Examples 2-4 are carried out under the conditions of example 1, but at different temperatures of extraction. The data are presented in Table 1. The increased viscosity of the filtrate with a decrease in the yield of the finished product at an extraction temperature below 20 ° C makes it inappropriate to use temperatures up to 20 ° C. An increase in extraction temperatures of more than 60 ° C causes a decrease in the molecular weight of both alginic acids in algae and fucoidan, which leads to an increase in the duration of the filtration process during the separation of fucoidan from the water-alcohol mixture and to its losses.

Examples 5-9 are carried out under the conditions of example 1, but with a different ratio of extract and absolute ethyl alcohol. The data are presented in table 2

The consumption of absolute ethyl alcohol of less than 0.7 ml per 1 ml of extract does not allow to isolate the polysaccharide, the consumption of more than 1.1 ml / ml is impractical due to the unjustified increase in reagent consumption without increasing the yield of the target product.

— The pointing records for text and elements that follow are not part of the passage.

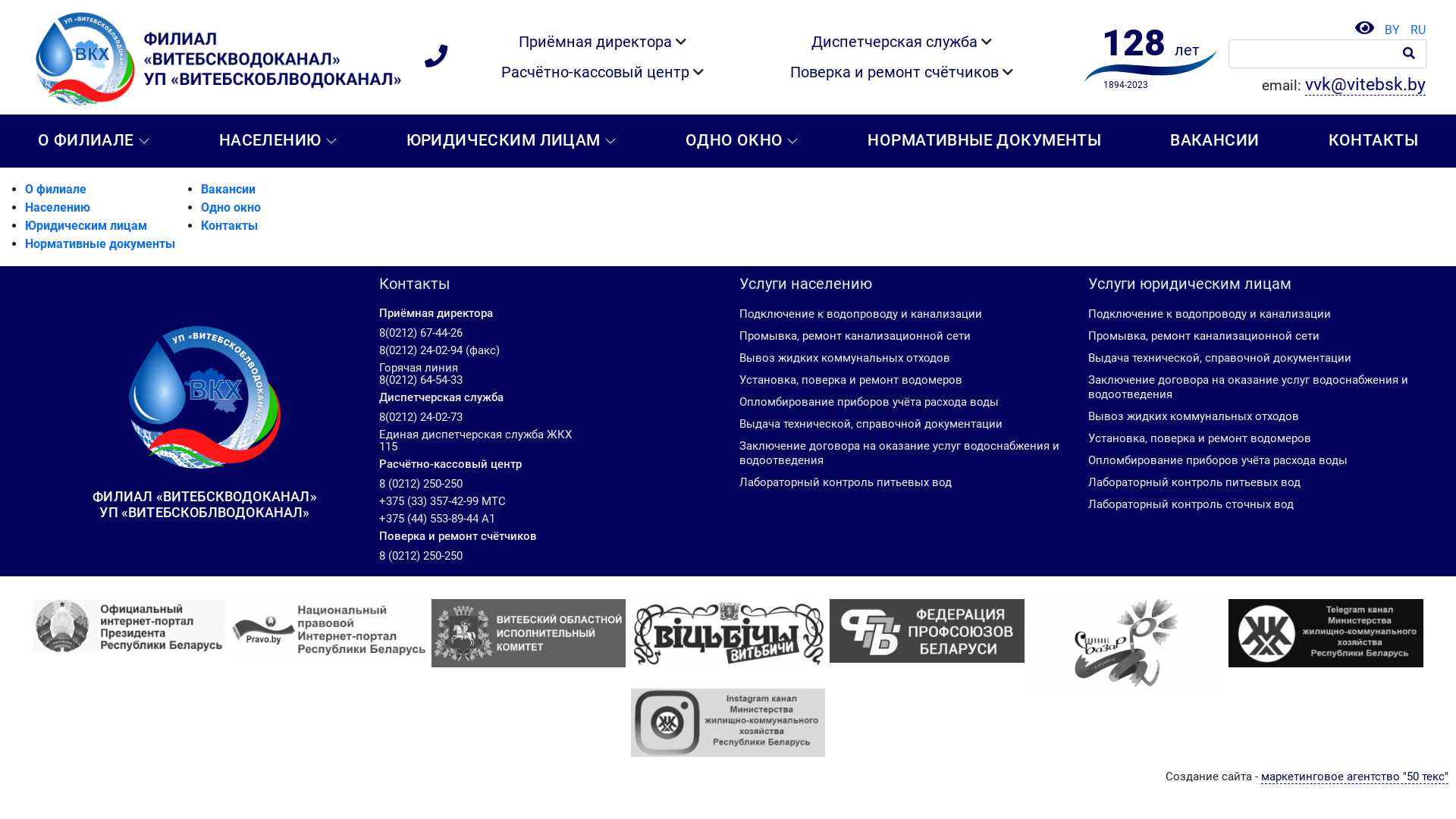
vvk@vitebsk.by Element type: text (1365, 84)
RU Element type: text (1413, 29)
BY Element type: text (1388, 29)
Given the description of an element on the screen output the (x, y) to click on. 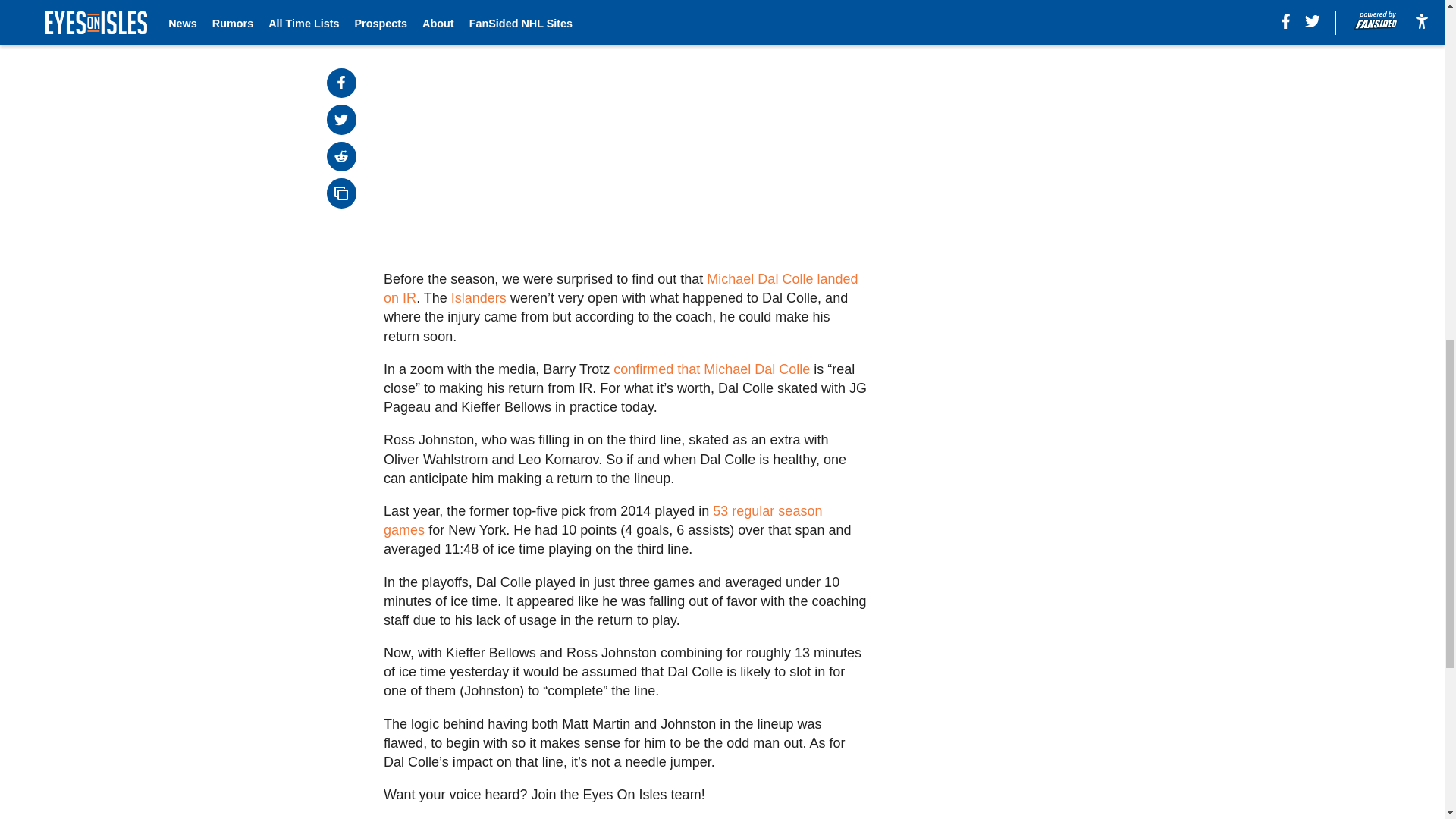
confirmed that Michael Dal Colle (710, 368)
Michael Dal Colle landed on IR (620, 288)
Islanders (478, 297)
53 regular season games (603, 520)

Comparative characteristics of the known method and the claimed are presented in table.3

The positive effect of the proposed method for producing fucoidan is to reduce the duration of the process by more than six times in the absence of technological operations performed at a temperature of more than 60 ° C; replacing non-regenerated reagents (hydrochloric acid and cetavlon) with regenerated (ethyl alcohol) while increasing the yield of the finished product by 40%. All this allowed to introduce the proposed method in a production environment.

Claims (1)

A method of obtaining a biologically active acidic sulfated polysaccharide from marine brown algae - fucoidan - by extraction of crushed raw materials, separation of the extract and isolation of the target product, characterized in that the extraction of algae is carried out 3-4 times with water at a temperature of 20-60 ° C, and the deposition is carried out ethyl alcohol at a flow rate of absolute alcohol of 0.7-1.1 ml per 1 ml of extract.